03 mai 2018 : un journaliste est un acteur qui dit la vérité qui dérange, contre un mensonge qui rassure … souvent il est mal-aimé

Reporters sans frontières (RSF) a-t-elle pu détecter le cancer qui ronge le secteur de la presse et de l’audiovisuel en Mauritanie, dans le monde Arabe, en Afrique et ailleurs dans le monde ? Visiblement, Oui. Pour une première découverte en cette année, 03 mai 2018, RSF nous fait savoir sa détermination pour combattre le phénomène de fakenews. Une occasion pour dénoncer ceux qui font du journalisme, un secteur de l’amateurisme, du clientélisme et du banditisme déguisé.

Combien des journalistes professionnels des médias ont perdu leur vie pendant qu’ils exerçaient leur profession dans la dignité ? Combien des journalistes de référence sont victimes d’une campagne de dénigrement, par ce qu’ils sont sérieux et honnêtes dans ce qu’ils font pour la liberté d’expression et pour le respect de la dignité humaine ? Combien des journalistes sont victimes du racisme et de l’esclavage dans l’exercice de leur fonction ?

Un journaliste est un acteur qui dit la vérité qui dérange, contre un mensonge qui rassure. Souvent, il est mal-aimé. Parce qu’il est honnête, sincère, sérieux, crédible et digne. À titre d’exemple, en Mauritanie, ceux qui se disent journalistes à 95% occupent le terrain et n’ont jamais connu une formation de base, ou une école de journalisme. Ils ne maitrisent même pas les TBR (technique de base rédactionnelle) et ni les ABC de l’audiovisuel. Ont-ils fait la prison en Mauritanie ? Oui.
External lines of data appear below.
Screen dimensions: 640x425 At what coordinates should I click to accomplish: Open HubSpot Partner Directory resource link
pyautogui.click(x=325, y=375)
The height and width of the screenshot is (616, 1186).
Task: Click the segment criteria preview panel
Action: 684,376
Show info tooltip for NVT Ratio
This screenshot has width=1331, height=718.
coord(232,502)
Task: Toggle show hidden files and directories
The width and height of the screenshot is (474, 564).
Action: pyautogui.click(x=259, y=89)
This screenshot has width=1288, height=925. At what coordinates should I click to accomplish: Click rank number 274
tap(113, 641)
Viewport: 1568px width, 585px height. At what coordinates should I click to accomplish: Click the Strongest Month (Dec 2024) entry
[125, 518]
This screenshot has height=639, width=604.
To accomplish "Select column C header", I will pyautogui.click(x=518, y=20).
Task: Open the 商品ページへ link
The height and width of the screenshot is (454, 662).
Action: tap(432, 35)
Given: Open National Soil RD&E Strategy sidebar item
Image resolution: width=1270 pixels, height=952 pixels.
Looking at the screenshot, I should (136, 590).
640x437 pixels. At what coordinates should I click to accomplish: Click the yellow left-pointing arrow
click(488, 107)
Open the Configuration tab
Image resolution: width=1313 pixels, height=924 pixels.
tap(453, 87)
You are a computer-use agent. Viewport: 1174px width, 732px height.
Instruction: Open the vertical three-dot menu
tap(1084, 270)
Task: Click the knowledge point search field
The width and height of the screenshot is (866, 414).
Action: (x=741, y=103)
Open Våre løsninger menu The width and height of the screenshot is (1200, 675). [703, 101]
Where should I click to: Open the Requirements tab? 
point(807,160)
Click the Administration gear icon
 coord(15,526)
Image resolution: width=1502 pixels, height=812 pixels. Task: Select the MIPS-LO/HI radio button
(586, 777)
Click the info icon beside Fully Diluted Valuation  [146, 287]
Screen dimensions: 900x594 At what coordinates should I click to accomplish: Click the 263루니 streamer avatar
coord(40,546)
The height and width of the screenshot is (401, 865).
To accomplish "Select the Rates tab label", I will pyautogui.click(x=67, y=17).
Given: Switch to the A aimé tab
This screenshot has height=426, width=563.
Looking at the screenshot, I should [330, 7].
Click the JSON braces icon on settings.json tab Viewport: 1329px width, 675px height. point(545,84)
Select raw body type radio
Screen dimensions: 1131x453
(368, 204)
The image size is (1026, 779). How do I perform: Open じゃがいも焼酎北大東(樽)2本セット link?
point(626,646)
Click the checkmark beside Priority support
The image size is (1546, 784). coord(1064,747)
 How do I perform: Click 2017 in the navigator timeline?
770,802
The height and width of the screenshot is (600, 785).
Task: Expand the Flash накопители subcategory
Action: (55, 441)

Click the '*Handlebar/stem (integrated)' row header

Ont- ils, faits la police judiciaire pour s’expliquer d’un contenu loin de répondre aux normes ? Oui.

Alors, pour les décrypter en Mauritanie, ils ne sont que, des anciens militaires, des filles à rouge à lèvres avec une démarche qui attire par leur maquillage (elles sont présentatrices Tv). Ils sont aussi, des enseignants, des philosophes, des techniciens-mécaniciens-électriciens. Ils sont en connexion avec des ONGs qui se sucrent (fakenews) par leur contenu. Ils sont des juristes, économistes, poètes, écrivains littéraires, des libraires, des spécialistes dans le domaine des ressources humaines et des affaires religieuses. Leur combat est de propager le phénomène de fakenews en Mauritanie.

À l’occasion de la journée mondiale de la liberté de la presse, Reporters sans frontières (RSF) lance une campagne de communication pour lutter contre la désinformation, avec le film ‘’ FightFakeNews » « . Cette nouvelle orientation est une très bonne piste vers, le journalisme est une école, ou encore le professionnalisme est une technique. Alors, les techniciens de fakenews, doivent comprendre que le journalisme n’est pas leur métier et ni leur domaine d’activité. Pour faire, un produit de qualité et contre le phénomène de fakenews, il leur faut une école de journalisme et ses normes. Si non, RSF continuera à publier chaque année, ceux qui ont perdu la vie et ceux qui ont fait la prison.